▶ _Enregistrements fournis_
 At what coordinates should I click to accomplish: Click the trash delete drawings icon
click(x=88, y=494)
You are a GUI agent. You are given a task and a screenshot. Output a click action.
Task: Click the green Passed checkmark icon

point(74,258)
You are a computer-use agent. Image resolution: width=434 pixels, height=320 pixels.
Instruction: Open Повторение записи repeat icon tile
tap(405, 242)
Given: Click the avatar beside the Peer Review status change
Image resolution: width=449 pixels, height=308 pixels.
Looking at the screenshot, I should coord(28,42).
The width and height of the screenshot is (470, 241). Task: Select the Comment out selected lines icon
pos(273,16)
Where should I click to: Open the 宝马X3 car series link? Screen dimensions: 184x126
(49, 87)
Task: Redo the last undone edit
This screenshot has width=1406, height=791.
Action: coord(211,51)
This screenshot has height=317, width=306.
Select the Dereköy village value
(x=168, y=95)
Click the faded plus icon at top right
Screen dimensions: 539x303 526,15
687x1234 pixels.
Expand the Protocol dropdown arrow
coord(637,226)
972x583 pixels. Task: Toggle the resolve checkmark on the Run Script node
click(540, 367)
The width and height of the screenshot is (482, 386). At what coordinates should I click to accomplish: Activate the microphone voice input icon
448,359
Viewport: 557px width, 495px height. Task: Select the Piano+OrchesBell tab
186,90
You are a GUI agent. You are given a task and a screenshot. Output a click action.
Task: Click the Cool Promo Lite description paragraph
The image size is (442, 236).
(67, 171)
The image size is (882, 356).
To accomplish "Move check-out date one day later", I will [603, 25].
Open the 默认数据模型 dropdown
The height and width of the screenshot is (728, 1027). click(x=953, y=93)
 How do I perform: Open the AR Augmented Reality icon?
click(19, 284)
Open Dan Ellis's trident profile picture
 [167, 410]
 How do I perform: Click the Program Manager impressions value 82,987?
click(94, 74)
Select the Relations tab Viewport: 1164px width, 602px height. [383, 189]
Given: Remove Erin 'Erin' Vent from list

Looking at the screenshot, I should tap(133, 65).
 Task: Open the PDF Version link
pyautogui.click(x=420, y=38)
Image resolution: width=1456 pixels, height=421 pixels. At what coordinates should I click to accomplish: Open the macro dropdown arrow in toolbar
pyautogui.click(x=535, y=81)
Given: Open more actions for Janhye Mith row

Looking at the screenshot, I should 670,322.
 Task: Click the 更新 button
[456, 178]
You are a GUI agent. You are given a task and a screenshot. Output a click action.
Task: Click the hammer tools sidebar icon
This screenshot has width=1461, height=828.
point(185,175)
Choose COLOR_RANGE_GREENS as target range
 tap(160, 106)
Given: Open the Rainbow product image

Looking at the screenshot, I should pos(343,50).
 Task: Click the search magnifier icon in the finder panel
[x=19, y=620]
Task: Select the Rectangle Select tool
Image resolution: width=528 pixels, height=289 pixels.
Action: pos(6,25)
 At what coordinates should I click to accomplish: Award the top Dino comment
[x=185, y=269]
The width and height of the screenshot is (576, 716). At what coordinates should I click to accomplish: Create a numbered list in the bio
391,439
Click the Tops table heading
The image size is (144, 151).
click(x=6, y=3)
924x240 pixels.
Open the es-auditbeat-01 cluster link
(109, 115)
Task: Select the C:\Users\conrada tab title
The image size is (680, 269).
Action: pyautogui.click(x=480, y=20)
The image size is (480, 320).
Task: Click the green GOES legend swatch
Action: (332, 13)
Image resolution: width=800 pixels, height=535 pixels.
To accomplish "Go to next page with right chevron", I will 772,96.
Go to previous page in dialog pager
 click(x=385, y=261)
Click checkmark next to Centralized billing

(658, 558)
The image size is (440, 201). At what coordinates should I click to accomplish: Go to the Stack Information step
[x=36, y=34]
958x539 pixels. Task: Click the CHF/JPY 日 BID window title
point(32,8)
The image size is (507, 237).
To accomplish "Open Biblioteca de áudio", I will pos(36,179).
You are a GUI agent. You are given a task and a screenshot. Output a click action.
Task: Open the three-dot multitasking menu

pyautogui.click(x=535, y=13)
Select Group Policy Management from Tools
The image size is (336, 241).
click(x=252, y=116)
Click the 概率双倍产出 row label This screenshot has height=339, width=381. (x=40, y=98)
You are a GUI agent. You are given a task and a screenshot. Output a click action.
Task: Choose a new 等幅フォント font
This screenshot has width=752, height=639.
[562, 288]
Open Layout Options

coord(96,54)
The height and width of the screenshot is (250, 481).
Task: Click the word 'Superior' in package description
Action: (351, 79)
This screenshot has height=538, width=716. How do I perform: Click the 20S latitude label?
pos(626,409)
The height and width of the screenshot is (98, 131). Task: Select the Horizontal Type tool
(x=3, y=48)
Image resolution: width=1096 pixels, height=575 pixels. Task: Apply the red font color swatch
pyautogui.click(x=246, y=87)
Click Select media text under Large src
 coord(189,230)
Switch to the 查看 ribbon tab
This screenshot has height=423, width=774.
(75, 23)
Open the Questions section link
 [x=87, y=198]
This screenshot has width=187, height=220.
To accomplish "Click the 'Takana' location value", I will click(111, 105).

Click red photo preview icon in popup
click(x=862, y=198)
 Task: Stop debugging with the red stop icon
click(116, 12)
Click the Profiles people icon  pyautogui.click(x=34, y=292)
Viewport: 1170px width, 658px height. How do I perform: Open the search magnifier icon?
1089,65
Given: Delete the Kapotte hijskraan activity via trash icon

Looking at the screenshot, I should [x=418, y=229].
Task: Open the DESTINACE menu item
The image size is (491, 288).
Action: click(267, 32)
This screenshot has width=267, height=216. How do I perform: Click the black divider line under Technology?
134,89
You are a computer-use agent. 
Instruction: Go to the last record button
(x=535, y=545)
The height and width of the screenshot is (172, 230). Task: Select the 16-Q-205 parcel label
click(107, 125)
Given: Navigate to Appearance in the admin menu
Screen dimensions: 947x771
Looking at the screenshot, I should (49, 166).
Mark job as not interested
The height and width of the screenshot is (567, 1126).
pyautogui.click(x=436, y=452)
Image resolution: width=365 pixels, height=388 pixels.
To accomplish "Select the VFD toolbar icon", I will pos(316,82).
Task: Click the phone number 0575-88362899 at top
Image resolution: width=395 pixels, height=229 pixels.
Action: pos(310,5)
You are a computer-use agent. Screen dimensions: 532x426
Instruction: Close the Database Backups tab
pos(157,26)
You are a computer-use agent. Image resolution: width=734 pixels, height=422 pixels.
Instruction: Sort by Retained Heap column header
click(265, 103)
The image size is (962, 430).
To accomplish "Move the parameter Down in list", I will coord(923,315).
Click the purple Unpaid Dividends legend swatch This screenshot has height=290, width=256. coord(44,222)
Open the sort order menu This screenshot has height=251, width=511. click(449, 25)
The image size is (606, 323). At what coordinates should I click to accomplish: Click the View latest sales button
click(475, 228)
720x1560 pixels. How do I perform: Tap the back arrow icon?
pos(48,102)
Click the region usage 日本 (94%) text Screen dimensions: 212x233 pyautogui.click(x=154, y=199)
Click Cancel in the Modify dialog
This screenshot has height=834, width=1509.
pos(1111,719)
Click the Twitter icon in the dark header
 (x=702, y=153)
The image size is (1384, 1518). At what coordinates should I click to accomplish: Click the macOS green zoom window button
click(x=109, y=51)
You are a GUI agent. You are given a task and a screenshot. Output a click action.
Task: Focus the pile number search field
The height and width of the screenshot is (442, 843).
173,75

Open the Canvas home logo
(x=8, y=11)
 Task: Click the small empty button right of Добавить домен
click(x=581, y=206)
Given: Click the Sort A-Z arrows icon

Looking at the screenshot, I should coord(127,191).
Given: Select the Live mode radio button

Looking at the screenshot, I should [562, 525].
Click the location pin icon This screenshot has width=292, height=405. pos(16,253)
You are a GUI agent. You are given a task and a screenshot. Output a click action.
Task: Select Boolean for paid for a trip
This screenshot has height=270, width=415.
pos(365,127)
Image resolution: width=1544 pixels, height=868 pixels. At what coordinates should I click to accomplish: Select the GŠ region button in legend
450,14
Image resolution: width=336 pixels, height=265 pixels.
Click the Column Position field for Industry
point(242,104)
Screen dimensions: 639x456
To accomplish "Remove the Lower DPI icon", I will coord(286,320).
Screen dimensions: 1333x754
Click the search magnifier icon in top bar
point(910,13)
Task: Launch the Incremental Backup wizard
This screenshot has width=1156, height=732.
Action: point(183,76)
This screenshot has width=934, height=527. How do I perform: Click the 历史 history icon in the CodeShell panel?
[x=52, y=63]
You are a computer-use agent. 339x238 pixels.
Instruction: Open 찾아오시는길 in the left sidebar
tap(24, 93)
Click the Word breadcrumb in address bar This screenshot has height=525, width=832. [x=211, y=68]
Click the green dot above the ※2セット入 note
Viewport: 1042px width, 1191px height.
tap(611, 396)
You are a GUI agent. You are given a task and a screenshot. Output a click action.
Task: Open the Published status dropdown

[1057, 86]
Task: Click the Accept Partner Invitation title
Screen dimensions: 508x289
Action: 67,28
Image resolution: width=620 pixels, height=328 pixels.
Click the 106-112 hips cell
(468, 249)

▶ _Objectif_
Recopiez les lignes ci-dessus, de celle qui contient « Task: Click the phone » jusqu'à celle qui contient « Open the sort » incluses, consignes comprises, en décalant de 77 chaque coordonnée figurant dans les réponses.

▶ _Problème résolu_
Task: Click the phone number 0575-88362899 at top
Image resolution: width=395 pixels, height=229 pixels.
Action: pos(387,82)
You are a computer-use agent. Screen dimensions: 532x426
Instruction: Close the Database Backups tab
pos(234,103)
You are a computer-use agent. Image resolution: width=734 pixels, height=422 pixels.
Instruction: Sort by Retained Heap column header
click(342, 180)
The image size is (962, 430).
To accomplish "Move the parameter Down in list", I will coord(1000,392).
Click the purple Unpaid Dividends legend swatch This screenshot has height=290, width=256. coord(121,299)
Open the sort order menu This screenshot has height=251, width=511. click(526, 102)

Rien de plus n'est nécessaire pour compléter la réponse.